Ale nowa praca Kobayashi i jej kolegów, opublikowana 15 września w The Astrophysical Journal , ma jedną wielką zaletę: jest niezwykle dokładna, powiedział Roederer. Naukowcy przelali mnóstwo danych i podłączyli je do solidnych modeli ewolucji galaktyki i produkcji nowych substancji chemicznych.
„Artykuł zawiera odniesienia do 341 innych publikacji, czyli około trzy razy więcej odniesień niż typowe artykuły w The Astrophysical Journal w dzisiejszych czasach” – powiedział Roederer dla Live Science.
Zebranie wszystkich tych danych razem w użyteczny sposób, powiedział, jest równoznaczne z „herkulesowym wysiłkiem”.

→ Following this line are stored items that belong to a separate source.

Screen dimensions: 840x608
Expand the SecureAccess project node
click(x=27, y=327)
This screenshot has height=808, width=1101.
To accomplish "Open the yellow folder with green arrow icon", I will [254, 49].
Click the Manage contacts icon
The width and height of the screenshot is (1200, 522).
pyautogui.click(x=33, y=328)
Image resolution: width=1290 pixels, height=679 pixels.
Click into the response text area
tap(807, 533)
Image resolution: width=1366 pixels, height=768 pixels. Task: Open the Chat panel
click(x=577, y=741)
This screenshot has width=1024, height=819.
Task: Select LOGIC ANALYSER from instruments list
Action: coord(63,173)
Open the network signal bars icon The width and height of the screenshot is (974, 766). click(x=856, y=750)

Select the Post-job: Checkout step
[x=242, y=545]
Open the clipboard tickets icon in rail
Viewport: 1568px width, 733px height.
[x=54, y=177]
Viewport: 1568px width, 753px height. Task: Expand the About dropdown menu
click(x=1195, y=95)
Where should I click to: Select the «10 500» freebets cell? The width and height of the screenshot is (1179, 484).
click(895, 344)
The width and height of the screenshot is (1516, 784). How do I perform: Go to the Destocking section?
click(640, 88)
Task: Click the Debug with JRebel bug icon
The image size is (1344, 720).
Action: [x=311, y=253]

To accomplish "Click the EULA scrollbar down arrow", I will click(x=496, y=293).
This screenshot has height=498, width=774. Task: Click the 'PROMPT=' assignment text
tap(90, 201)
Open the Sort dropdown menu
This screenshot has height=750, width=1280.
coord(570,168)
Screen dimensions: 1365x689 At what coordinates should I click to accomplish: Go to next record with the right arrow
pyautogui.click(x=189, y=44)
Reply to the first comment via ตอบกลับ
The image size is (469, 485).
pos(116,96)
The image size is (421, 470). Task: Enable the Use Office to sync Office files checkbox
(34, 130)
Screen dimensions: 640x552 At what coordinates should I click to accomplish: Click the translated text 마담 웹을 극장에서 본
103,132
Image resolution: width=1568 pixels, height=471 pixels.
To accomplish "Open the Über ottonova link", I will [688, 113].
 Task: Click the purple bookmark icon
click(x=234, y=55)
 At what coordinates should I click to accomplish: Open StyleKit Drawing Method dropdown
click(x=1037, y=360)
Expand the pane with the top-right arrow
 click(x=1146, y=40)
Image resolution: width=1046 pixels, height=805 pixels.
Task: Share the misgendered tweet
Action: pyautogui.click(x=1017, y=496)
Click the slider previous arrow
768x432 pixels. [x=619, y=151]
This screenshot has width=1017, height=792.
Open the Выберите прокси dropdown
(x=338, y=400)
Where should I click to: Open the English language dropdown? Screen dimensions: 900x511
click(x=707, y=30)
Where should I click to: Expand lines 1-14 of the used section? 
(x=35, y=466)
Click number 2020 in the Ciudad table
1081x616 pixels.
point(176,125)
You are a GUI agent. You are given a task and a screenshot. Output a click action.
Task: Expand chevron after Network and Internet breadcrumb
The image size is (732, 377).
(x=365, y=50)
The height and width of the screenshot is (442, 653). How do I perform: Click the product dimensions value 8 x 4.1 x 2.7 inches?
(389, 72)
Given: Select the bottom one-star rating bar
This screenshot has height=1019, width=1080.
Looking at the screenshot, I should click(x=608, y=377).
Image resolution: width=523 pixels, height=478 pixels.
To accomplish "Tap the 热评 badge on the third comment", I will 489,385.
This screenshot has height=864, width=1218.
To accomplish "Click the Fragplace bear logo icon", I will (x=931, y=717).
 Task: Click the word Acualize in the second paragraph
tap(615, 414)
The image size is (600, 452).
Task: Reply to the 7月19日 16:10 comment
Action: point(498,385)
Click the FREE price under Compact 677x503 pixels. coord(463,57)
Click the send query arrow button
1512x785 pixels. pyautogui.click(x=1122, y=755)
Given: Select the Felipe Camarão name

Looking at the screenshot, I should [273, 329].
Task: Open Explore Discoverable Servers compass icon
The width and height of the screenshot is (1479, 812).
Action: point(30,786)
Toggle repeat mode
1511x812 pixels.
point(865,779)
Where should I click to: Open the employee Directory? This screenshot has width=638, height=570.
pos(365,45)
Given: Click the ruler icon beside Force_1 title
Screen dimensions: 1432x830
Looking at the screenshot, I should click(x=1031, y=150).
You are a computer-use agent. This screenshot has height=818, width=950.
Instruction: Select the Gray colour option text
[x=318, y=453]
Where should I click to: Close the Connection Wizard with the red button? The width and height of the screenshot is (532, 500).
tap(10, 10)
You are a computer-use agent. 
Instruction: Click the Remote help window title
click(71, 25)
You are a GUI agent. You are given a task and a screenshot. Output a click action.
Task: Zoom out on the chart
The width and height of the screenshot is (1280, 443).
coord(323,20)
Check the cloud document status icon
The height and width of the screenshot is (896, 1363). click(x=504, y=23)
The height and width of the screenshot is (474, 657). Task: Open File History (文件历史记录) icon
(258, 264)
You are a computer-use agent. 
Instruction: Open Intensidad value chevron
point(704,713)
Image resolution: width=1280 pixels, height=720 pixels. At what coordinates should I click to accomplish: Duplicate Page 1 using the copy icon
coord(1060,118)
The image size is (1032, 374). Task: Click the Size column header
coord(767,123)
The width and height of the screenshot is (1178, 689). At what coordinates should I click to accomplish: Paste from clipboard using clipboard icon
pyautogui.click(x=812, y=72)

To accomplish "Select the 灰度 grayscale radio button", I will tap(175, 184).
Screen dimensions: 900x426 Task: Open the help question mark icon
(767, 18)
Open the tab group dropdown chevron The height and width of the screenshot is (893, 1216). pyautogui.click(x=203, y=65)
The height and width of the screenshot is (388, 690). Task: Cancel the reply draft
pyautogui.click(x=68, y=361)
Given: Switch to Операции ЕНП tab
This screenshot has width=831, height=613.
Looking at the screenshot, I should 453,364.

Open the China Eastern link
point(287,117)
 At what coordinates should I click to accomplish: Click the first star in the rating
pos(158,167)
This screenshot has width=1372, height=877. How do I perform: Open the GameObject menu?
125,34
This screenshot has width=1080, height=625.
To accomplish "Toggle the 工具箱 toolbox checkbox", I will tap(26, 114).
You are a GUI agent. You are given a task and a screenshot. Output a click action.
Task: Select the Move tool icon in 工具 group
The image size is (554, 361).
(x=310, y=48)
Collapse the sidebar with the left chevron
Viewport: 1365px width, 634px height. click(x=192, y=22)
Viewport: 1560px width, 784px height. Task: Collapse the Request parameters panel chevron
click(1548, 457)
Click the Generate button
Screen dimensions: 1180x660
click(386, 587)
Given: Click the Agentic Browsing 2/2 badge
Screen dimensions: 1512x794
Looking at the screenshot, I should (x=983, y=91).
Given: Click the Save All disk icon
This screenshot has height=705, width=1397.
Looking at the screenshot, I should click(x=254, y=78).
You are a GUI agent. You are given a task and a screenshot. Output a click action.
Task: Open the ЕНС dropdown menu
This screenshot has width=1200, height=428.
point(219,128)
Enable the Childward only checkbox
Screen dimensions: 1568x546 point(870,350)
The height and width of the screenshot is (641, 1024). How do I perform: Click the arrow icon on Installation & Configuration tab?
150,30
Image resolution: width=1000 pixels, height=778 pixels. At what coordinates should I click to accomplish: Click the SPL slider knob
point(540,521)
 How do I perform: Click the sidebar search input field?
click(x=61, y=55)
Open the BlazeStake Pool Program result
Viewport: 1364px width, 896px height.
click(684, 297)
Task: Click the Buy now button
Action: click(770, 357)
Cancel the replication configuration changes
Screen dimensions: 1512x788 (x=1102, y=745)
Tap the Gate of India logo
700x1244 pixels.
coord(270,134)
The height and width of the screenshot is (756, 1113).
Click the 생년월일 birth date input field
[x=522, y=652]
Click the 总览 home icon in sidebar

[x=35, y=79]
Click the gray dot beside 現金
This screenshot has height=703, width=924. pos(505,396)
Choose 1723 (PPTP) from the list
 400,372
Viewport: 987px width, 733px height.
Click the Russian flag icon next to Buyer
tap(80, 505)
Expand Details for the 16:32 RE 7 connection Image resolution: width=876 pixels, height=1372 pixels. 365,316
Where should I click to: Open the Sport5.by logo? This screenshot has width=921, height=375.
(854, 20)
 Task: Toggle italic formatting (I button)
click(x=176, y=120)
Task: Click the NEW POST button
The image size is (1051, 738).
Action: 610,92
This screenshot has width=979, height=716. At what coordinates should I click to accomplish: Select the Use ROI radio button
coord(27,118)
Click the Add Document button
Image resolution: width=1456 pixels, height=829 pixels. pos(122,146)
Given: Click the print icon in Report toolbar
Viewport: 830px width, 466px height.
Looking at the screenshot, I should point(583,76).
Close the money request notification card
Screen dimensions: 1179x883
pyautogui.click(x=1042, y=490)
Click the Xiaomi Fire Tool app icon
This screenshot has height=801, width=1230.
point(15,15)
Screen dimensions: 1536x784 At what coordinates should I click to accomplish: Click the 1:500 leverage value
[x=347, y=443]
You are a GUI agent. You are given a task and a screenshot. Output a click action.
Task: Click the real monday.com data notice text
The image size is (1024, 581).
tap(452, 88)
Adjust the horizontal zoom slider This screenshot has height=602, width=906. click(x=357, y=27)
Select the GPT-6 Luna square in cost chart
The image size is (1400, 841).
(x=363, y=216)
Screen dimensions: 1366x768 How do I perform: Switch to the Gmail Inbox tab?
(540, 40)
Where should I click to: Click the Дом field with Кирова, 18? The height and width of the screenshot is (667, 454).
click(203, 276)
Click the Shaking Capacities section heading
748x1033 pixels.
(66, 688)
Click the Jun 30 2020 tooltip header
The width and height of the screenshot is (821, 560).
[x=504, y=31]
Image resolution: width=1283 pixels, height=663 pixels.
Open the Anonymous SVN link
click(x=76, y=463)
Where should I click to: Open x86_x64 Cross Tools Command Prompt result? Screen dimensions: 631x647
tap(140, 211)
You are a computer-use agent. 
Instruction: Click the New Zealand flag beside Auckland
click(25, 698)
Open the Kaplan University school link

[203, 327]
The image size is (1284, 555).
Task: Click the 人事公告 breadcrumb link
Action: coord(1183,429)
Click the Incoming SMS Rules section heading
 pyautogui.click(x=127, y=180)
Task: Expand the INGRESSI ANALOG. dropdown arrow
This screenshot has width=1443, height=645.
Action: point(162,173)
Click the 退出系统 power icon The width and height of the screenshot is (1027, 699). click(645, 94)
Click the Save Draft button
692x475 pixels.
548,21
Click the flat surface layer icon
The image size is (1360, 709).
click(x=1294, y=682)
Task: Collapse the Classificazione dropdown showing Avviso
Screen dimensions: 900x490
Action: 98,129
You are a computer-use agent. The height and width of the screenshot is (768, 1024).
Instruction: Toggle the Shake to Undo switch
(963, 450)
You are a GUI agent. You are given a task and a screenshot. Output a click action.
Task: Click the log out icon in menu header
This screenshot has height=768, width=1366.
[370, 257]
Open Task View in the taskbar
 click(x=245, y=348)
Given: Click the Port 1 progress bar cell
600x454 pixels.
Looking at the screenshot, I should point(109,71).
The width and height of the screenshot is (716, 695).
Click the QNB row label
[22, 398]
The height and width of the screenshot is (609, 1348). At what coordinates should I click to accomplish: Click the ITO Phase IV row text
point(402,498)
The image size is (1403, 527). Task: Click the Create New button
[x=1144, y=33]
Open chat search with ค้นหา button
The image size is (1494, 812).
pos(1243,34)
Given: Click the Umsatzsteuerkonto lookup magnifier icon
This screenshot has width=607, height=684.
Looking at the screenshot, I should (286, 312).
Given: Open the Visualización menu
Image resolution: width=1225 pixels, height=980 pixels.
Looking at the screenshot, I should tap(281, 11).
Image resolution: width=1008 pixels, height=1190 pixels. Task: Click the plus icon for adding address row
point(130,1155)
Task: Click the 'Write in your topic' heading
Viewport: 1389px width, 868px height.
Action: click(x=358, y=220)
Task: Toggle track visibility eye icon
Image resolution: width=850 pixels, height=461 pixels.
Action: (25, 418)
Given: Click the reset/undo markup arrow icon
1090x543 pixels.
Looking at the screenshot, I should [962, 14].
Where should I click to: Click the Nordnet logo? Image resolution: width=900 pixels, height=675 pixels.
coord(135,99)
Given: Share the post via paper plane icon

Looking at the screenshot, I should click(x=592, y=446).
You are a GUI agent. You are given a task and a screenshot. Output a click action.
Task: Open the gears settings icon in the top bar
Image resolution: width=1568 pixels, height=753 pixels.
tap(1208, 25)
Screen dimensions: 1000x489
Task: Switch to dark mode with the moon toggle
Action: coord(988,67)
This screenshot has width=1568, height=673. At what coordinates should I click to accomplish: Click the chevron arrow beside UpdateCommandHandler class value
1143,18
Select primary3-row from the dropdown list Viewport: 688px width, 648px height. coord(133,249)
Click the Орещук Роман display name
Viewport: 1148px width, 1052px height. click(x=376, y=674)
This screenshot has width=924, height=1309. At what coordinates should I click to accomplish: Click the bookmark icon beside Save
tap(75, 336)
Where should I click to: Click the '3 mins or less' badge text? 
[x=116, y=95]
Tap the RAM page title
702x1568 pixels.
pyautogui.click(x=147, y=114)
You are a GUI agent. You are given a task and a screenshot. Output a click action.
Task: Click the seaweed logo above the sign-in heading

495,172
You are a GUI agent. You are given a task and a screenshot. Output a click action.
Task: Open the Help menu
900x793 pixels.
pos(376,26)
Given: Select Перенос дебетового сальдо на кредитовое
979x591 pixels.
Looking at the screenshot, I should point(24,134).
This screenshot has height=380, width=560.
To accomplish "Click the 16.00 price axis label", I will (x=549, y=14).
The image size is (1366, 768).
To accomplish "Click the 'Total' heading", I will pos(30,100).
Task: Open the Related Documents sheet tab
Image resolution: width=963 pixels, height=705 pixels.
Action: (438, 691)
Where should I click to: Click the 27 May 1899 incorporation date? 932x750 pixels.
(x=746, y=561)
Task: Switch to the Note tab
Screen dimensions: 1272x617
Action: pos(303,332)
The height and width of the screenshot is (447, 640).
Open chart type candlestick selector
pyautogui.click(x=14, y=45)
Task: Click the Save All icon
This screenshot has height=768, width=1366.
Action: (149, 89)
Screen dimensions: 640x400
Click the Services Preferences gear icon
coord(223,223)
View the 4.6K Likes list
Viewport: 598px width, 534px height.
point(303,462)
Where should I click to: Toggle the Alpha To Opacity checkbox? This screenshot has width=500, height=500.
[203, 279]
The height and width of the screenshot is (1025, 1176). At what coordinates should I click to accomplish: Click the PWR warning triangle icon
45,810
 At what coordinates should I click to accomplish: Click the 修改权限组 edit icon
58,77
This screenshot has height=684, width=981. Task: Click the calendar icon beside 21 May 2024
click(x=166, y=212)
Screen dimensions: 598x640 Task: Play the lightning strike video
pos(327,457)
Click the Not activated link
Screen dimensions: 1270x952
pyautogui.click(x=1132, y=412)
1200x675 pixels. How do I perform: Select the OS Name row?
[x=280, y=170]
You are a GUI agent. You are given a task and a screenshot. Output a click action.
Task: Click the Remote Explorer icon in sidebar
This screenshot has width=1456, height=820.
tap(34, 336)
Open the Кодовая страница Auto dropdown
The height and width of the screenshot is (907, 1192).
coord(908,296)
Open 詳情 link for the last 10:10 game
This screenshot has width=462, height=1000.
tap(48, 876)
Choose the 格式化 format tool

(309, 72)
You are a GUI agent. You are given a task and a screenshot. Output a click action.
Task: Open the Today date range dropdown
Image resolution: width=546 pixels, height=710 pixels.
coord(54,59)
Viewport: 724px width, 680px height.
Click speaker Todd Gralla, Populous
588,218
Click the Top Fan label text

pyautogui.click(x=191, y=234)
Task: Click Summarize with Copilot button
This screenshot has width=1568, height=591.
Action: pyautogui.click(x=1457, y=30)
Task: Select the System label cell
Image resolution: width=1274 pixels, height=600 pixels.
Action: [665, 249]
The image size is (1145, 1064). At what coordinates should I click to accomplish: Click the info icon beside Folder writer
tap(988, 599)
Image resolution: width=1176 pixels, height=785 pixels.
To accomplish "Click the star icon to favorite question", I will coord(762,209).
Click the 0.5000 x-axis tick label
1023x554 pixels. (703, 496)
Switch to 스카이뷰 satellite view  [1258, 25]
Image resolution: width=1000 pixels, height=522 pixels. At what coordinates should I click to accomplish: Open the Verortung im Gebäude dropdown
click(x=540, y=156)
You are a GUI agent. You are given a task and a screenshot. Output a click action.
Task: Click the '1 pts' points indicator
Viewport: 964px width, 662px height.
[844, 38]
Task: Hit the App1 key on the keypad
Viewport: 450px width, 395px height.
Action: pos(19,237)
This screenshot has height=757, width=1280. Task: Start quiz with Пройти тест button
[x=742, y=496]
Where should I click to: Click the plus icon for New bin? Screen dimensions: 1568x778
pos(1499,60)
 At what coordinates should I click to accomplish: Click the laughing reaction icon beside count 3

Wykorzystując to podejście, autorzy byli w stanie wyjaśnić powstawanie atomów tak lekkich jak węgiel -12 (sześć protonów i sześć neutronów) oraz ciężkich jak uran -238 (92 protony i 146 neutronów). To imponujący zakres, powiedział Roederer, obejmujący elementy, które zwykle są ignorowane w tego typu badaniach.
Przede wszystkim matematyka się udała.
Na przykład zderzenia gwiazd neutronowych w ich modelu wytworzyły stront. To odpowiada obserwacjom strontu w kosmosie po jednym zderzeniu gwiazdy neutronowej, które naukowcy bezpośrednio zaobserwowali.
Magneto-rotacyjne supernowe rzeczywiście wyjaśniały obecność europu/ Liczba atomowa: 63 Symbol atomowy: Ue Masa atomowa: 151,964 Temperatura topnienia: 1512 F (822 C) Temperatura wrzenia: 2784 F (1529 C)/ w ich modelu, innego atomu, którego wyjaśnienie w przeszłości okazało się trudne.
Ale złoto pozostaje zagadką.
Coś, o czym naukowcy nie wiedzą, musi wytwarzać złoto, powiedział Kobayashi. Możliwe też, że zderzenia gwiazd neutronowych wytwarzają znacznie więcej złota, niż sugerują istniejące modele. W obu przypadkach astrofizycy wciąż mają wiele do zrobienia, zanim będą w stanie wyjaśnić, skąd
wzięły się wszystkie te fantazyjne błyskotki.